The Team

Dr Daniel Cook is Reader in English and Associate Director of the Centre for Scottish Culture at the University of Dundee. He is the author of Thomas Chatterton and Neglected Genius, 1760-1830 (Palgrave Macmillan, 2013), Reading Swift’s Poetry (Cambridge University Press, 2020), and Walter Scott and Short Fiction (Edinburgh University Press, 2021). In addition to editing essay collections and anthologies for Cambridge University Press, Oxford University Press, Palgrave Macmillan, and Routledge, he produced Frankenstein: The Dundee Edition. You can find him on Twitter @drdanielcook


Dr Laura Kirkley is a Lecturer in Eighteenth-Century Literature at Newcastle University. She is a comparatist with expertise in French and English women’s writing and translation in the Revolutionary era, especially the works of Mary Wollstonecraft. Her monograph, Mary Wollstonecraft: Cosmopolitan, will be published by Edinburgh University press in 2022. Her new research project focuses on the cosmopolitanism of Germaine de Staël, Mary Shelley, and other women writers. She recommends that everyone read Wollstonecraft’s unfinished Gothic works, The Cave of Fancy (1787) and Maria, or The Wrongs of Woman (1798). You can find her on Twitter @drlaurakirkley


Dr Anna Mercer is a Lecturer in English Literature at Cardiff University. She specialises in Romanticism, and is especially interested in literary relationships, women writers, and manuscript studies. Her first monograph The Collaborative Literary Relationship of Percy Bysshe Shelley and Mary Wollstonecraft Shelley was published by Routledge in 2019. Anna works with Keats House in Hampstead, is the Director of Communications for the Keats-Shelley Association of America (K-SAA), and is also the Communications Officer for the British Association for Romantic Studies (BARS). She recommends Mary Shelley’s 1823 novel Valperga as an excellent follow-up read to Frankenstein. Anna is currently working on two books with Oxford University Press: Mary Shelley: Oxford Authors and History of a Six Weeks’ Tour (the latter in collaboration with Cian Duffy), as well as producing an edited facsimile edition of the Shelleys’ notebook ‘MSS 13,290’ in the Library of Congress with Bysshe Coffey and Nora Crook. You can find her on Twitter @annamercer_


Dr Deborah Russell is a Senior Lecturer in the Centre for Eighteenth-Century Studies and the Department of English and Related Literature at the University of York. She works on Gothic fiction and theatre, with a particular emphasis on women’s writing, dynamics of national identity, and the politics of silence on stage. She is the volume editor of Ann Radcliffe’s The Castles of Athlin and Dunbayne for the upcoming Cambridge Edition of the Works of Ann Radcliffe (series eds. Michael Gamer and Angela Wright).

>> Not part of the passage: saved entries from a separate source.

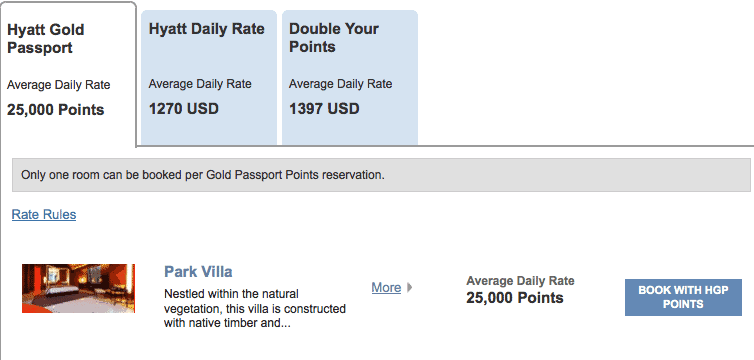This screenshot has height=360, width=754.
Task: Click the Park Villa room thumbnail
Action: coord(78,288)
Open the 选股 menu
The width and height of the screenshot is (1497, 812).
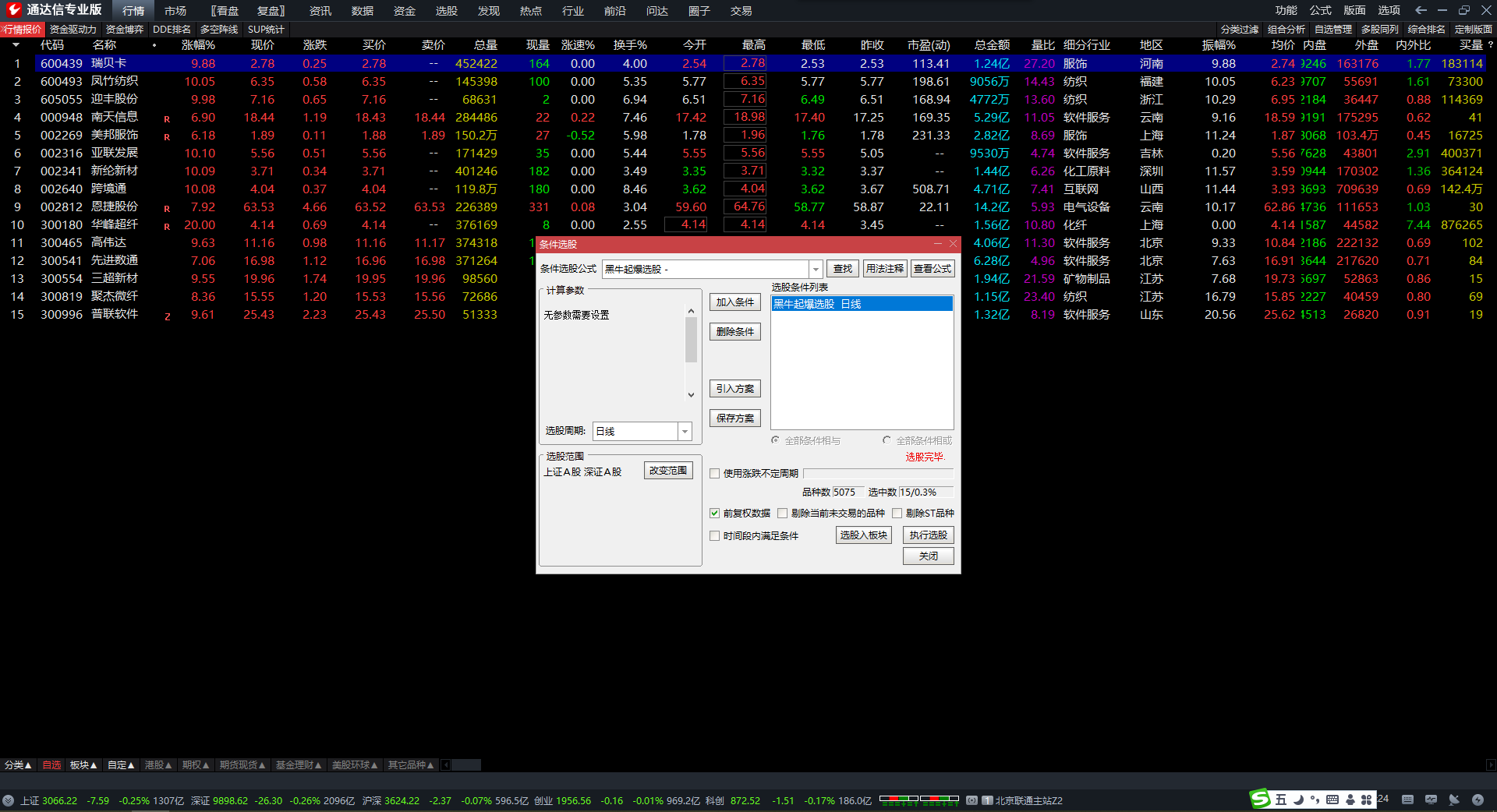(446, 11)
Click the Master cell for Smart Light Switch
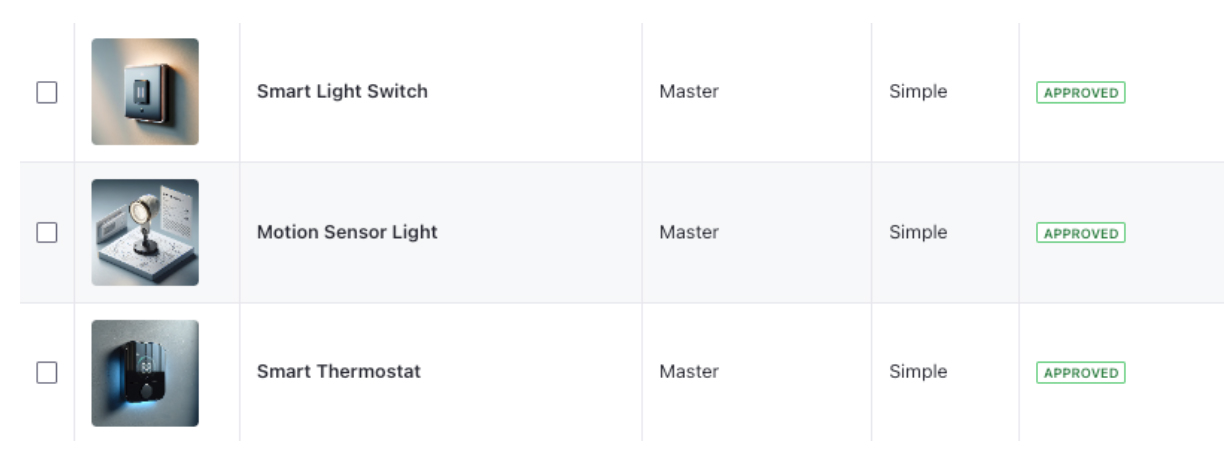 pos(689,91)

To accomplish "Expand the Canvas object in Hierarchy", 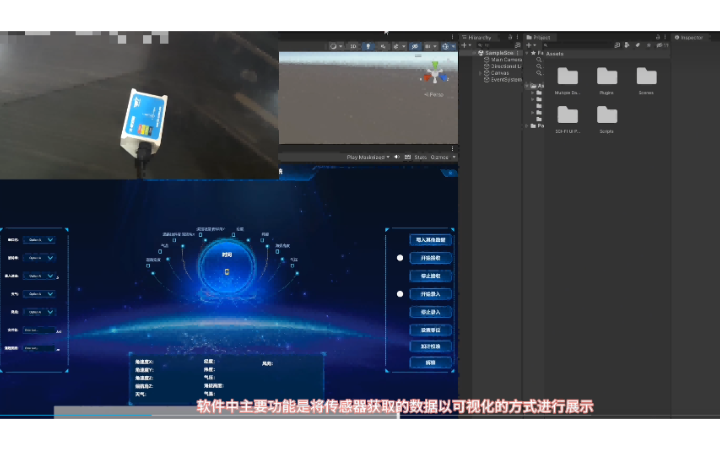I will (x=480, y=73).
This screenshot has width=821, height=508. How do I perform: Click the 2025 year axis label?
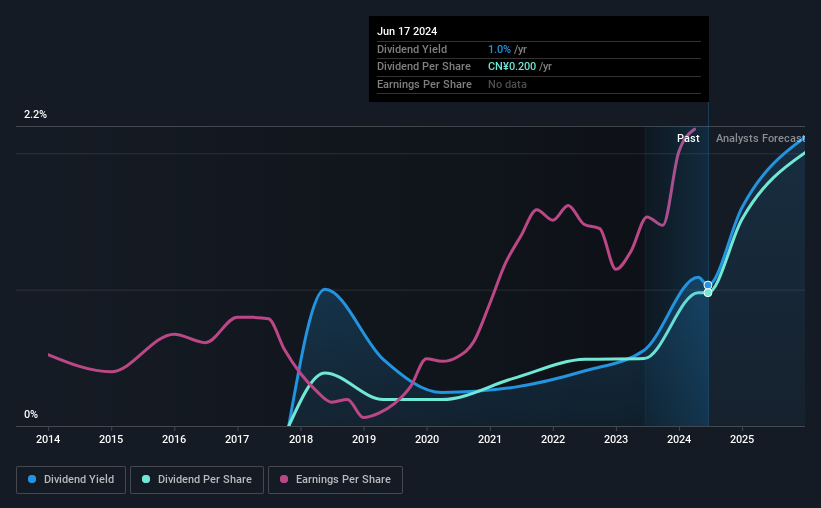pos(742,439)
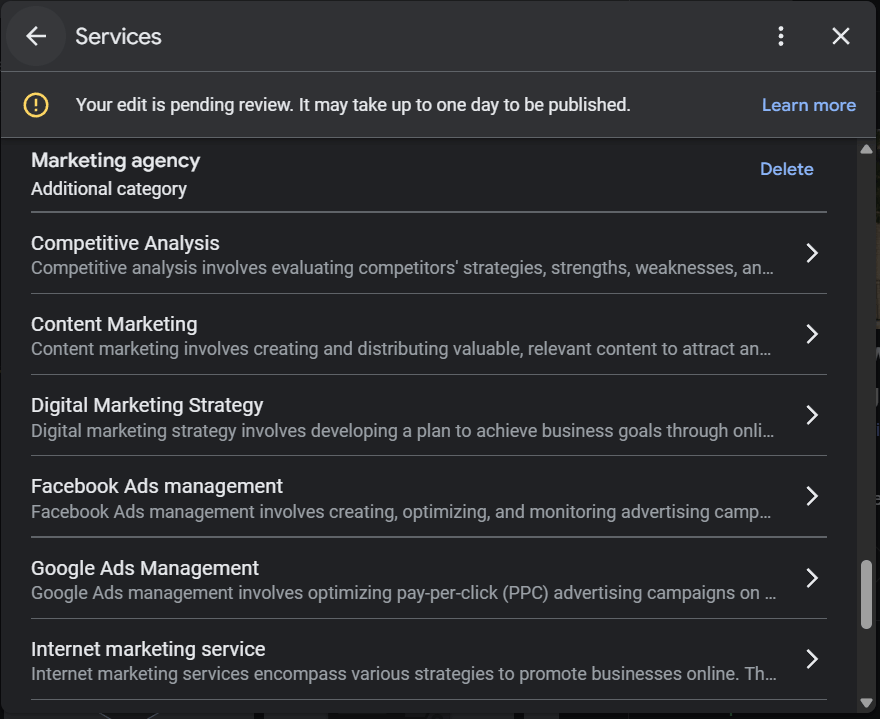
Task: Expand the Google Ads Management service
Action: coord(812,577)
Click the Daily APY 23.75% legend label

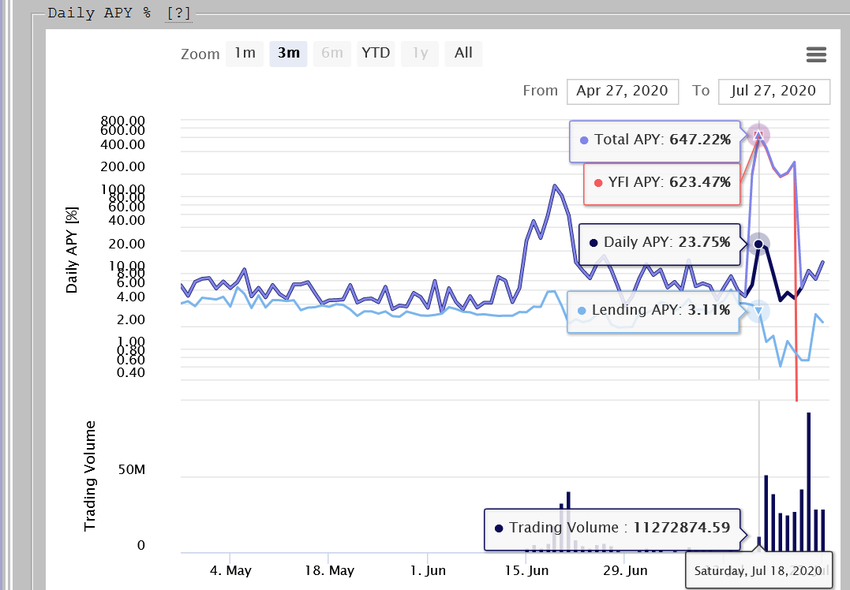pos(658,243)
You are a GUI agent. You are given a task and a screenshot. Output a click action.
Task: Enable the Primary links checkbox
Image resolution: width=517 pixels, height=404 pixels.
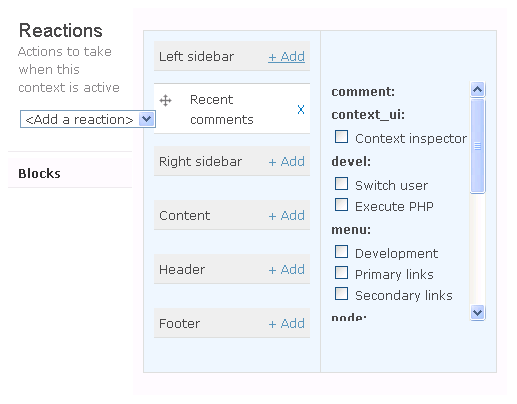pyautogui.click(x=341, y=273)
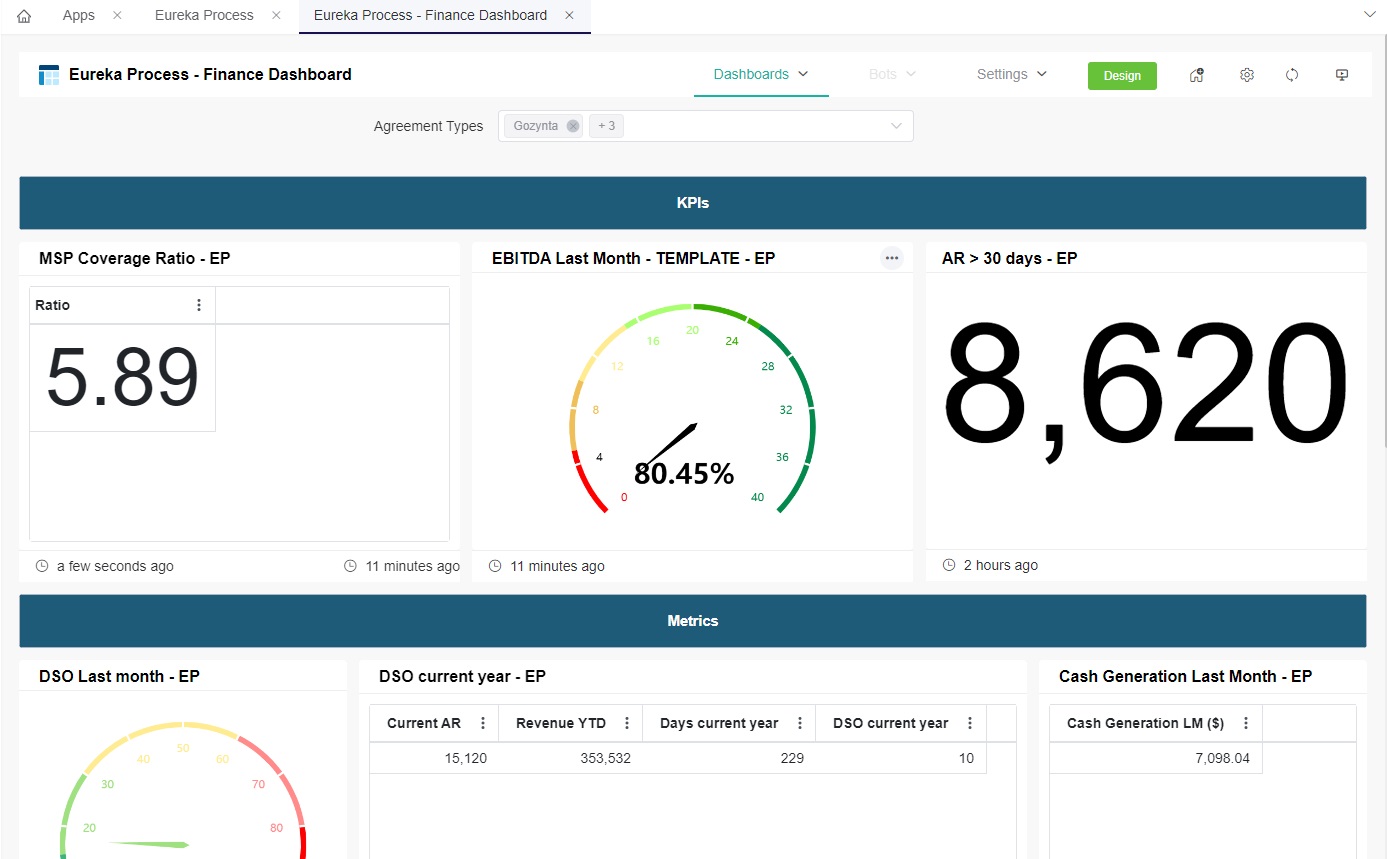Open the Cash Generation LM ($) column menu
Viewport: 1387px width, 859px height.
pyautogui.click(x=1245, y=722)
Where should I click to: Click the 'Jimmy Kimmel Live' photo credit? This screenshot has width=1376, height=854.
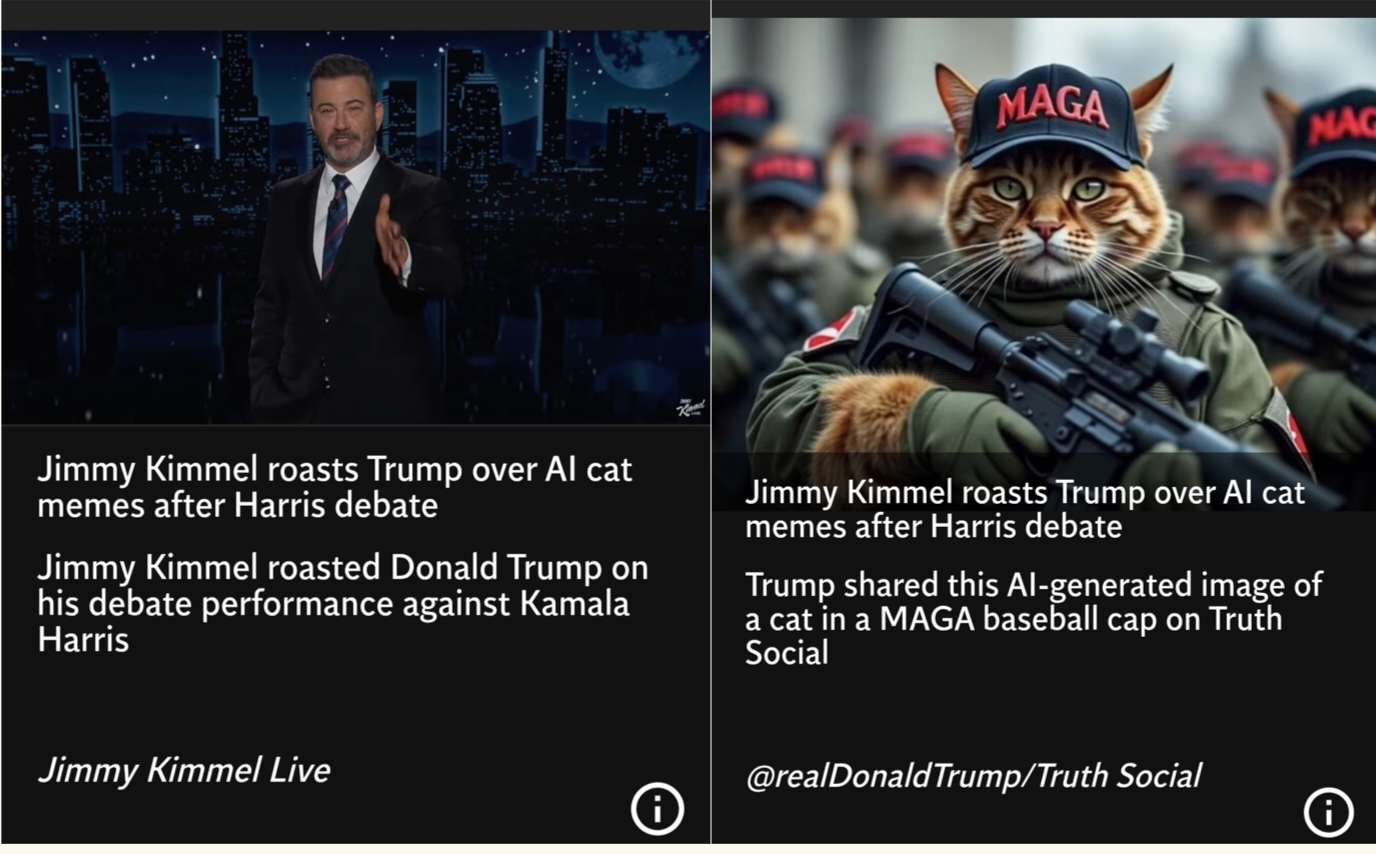point(184,770)
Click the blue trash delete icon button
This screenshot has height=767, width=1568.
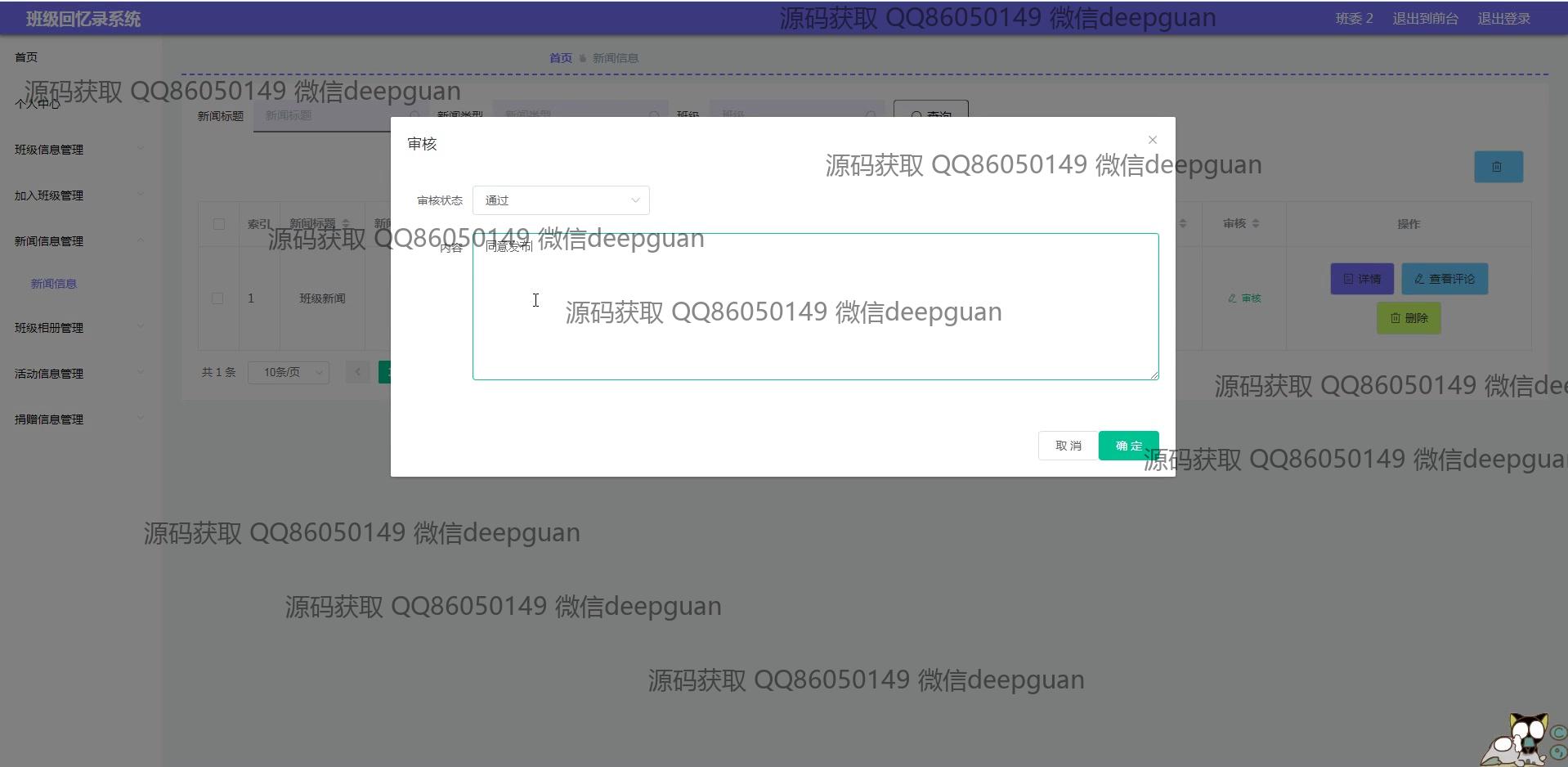(x=1498, y=167)
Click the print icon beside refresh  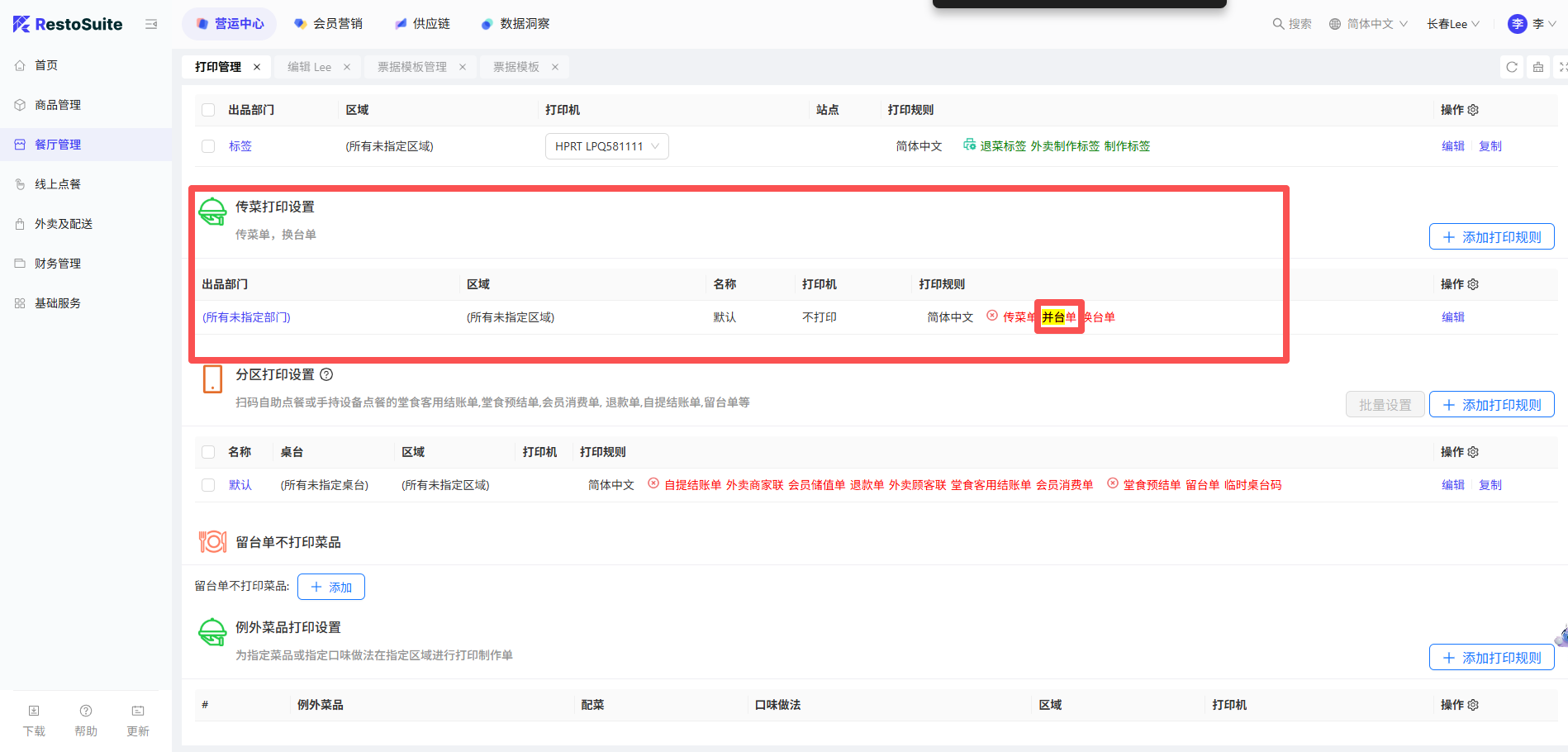(x=1538, y=67)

Dr Lauren Nixon is Communications and Administration Executive at Nottingham Trent University’s Doctoral School, and the cofounder of the Reimagining the Gothic project and one half of The Ghoul Guides. Her doctoral research focused on war and the figure of the soldier in the Gothic fiction of the late eighteenth century, with a particular focus on the creation of national identity and the work on women writers. Her work on the project is supported by an Events Fellowship awarded by BARS. You can find her on Twitter @literaryla


Gothic Women Associates

Bethany Brigham (Northumbria University)

Dr Sarah Faulkner (University of Washington)

Graphic Design

Melanie Bonsey (University of Sheffield)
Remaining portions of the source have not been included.